### TASK BRIEF
Beginning with the line that holds "Where should I click to: Click the equals" in the data below, give again every line through the one that holds "Task: Click the 12% similarity index score", exactly as written.

### THE INPUT
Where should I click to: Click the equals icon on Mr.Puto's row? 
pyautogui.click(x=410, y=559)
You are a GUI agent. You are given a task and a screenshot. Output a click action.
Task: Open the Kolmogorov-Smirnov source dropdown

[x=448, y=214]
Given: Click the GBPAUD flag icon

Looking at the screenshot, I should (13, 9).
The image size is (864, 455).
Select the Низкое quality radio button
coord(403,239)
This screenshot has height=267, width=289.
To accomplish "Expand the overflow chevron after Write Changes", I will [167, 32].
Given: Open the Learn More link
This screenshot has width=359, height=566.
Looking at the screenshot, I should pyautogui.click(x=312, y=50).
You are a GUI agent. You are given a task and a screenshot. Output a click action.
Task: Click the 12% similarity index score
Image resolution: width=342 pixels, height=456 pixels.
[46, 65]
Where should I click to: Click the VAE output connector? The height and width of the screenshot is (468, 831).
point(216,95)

* * *

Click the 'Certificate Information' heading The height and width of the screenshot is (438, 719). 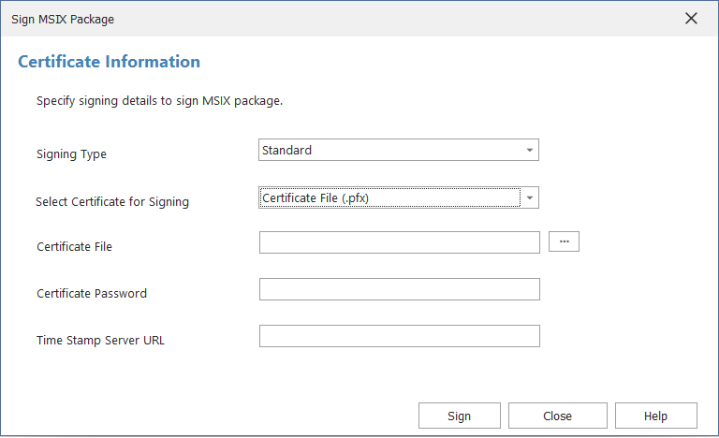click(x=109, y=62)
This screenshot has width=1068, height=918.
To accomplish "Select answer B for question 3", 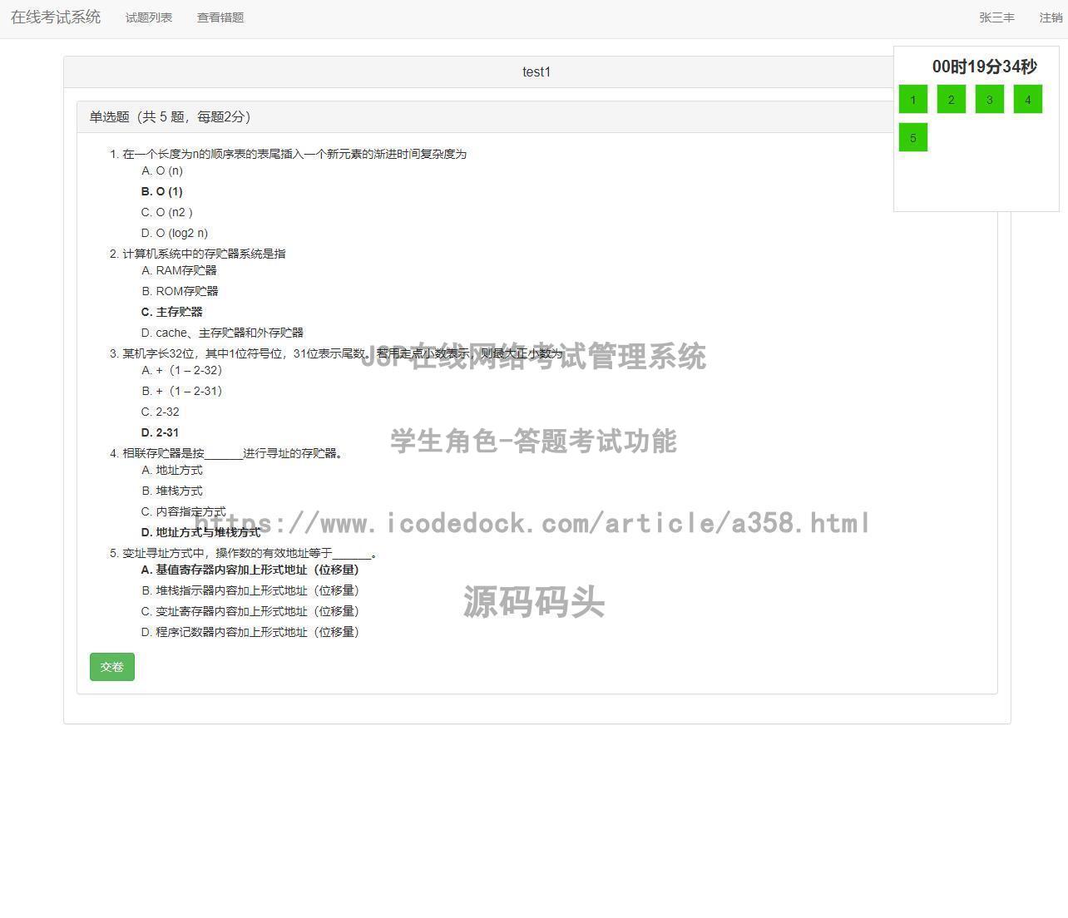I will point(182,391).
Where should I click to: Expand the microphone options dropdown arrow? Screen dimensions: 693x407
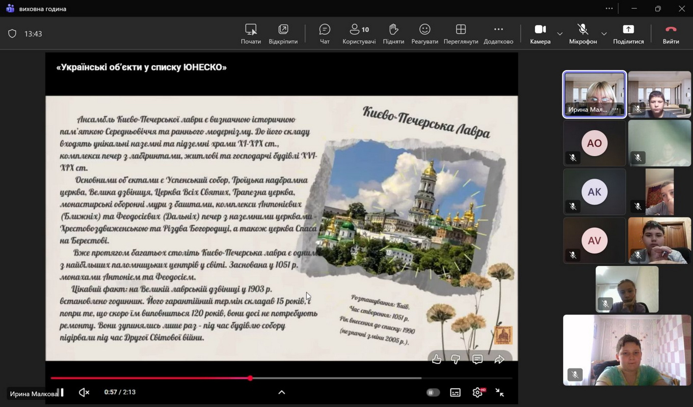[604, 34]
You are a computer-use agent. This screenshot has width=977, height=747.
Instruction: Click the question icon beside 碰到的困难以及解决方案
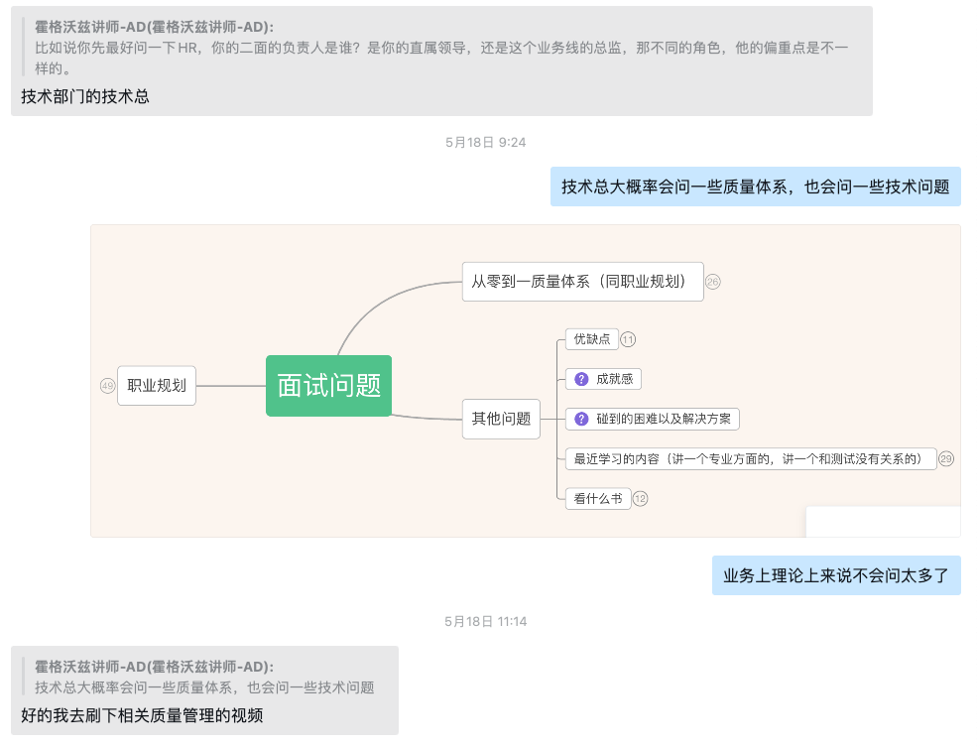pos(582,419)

### RESULT FOR THIS EXERCISE
Where should I click to: Click the equals icon on Mr.Puto's row? 
pyautogui.click(x=410, y=559)
You are a GUI agent. You are given a task and a screenshot. Output a click action.
Task: Open the Kolmogorov-Smirnov source dropdown

[x=448, y=214]
Given: Click the GBPAUD flag icon

Looking at the screenshot, I should (13, 9).
The image size is (864, 455).
Select the Низкое quality radio button
coord(403,239)
This screenshot has height=267, width=289.
To accomplish "Expand the overflow chevron after Write Changes", I will [167, 32].
Given: Open the Learn More link
This screenshot has width=359, height=566.
Looking at the screenshot, I should pyautogui.click(x=312, y=50).
You are a GUI agent. You are given a task and a screenshot. Output a click action.
Task: Click the 12% similarity index score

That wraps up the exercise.